Fourth Circuit States Violation of FCRA that Fails to Demonstrate a Concrete Injury Not Enough for Standing
On May 11, the U.S. Court of Appeals for the Fourth Circuit issued an opinion vacating a nearly $12 million judgment in a class action brought on behalf of a 69,000 member class, concluding that a credit reporting agency’s decision to list a defunct credit card company—rather than the name of its current servicer—on an individual’s credit report does not, without more, create a sufficient injury under the Fair Credit Reporting Act (FCRA) for purposes of Article III standing. Furthermore, although the lead plaintiff alleged that he suffered a cognizable “informational injury,” in that he was denied the source of the adverse information on the report, the appeals court found that he failed to “demonstrate a concrete injury” as a result of the allegedly incorrect information listed on the credit report. (See Dreher v. Experian Info. Sols., Inc., No. 15-2119, 2017 WL 1948916 (4th Cir. May 11, 2017).)
The 2014 class action complaint against the credit reporting agency was filed by an individual who—when undergoing a background check for a security clearance—received a credit report that listed a delinquent credit card account with a creditor that had transferred the debt to a new servicer that was not listed as a source of information. When servicing the defunct company’s accounts, the new servicer had decided to do business using the creditor’s name, and directed the credit reporting agency to continue to reflect that name on the tradeline appearing for those specific accounts on its credit reports. The plaintiffs asserted that the credit reporting agency “deliberately [withheld] and inaccurately [stated] the identity of the source of reported credit information,” in violation of the FCRA. The credit reporting company sought summary judgment on the claims, arguing that the individual and the class lacked standing under the FCRA. However, the district court ruled in favor of the member class finding that the credit reporting company “committed a willful violation of . . . the [FCRA].”
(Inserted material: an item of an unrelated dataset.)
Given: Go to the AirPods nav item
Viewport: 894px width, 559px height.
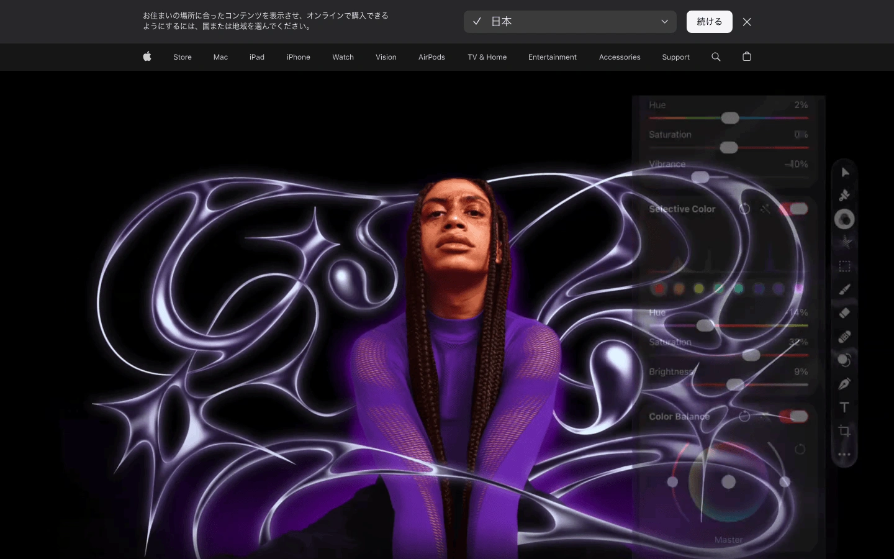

In vacating the district court’s ruling, the Fourth Circuit opined that under the FCRA, a plaintiff “must have (1) suffered an injury in fact, (2) that is fairly traceable to the challenged conduct of the defendant, and (3) that is likely to be redressed by a favorable judicial decision.” The Fourth Circuit concluded that the individual could not clear the first hurdle. To establish “injury in fact,” the plaintiff must show that he or she suffered an invasion of a legally protected interest that is concrete and particularized. While the plaintiff alleged that the credit reporting agency had violated the FCRA by failing to “clearly and accurately disclose to the consumer . . . [t]he sources of the information [in the consumer’s file at the time of the request],” the Fourth Circuit concluded that the statutory violation alone did not create a concrete informational injury sufficient to support standing. “Rather, a constitutionally cognizable informational injury requires that a person lack access to information to which he is legally entitled and that the denial of that information creates a ‘real’ harm with an adverse effect.” In this instance, “the account had no legitimate effect on the [plaintiff’s] background check process, and [t]hus receiving a creditor’s name rather than a servicer’s name—without hindering the accuracy of the report of efficiency of the credit report resolution process—worked no real world harm.” Instead, the Fourth Circuit categorized the plaintiff’s allegations as chiefly “customer service complaints”—a type of harm unrelated to those Congress sought to prevent when enacting the FCRA.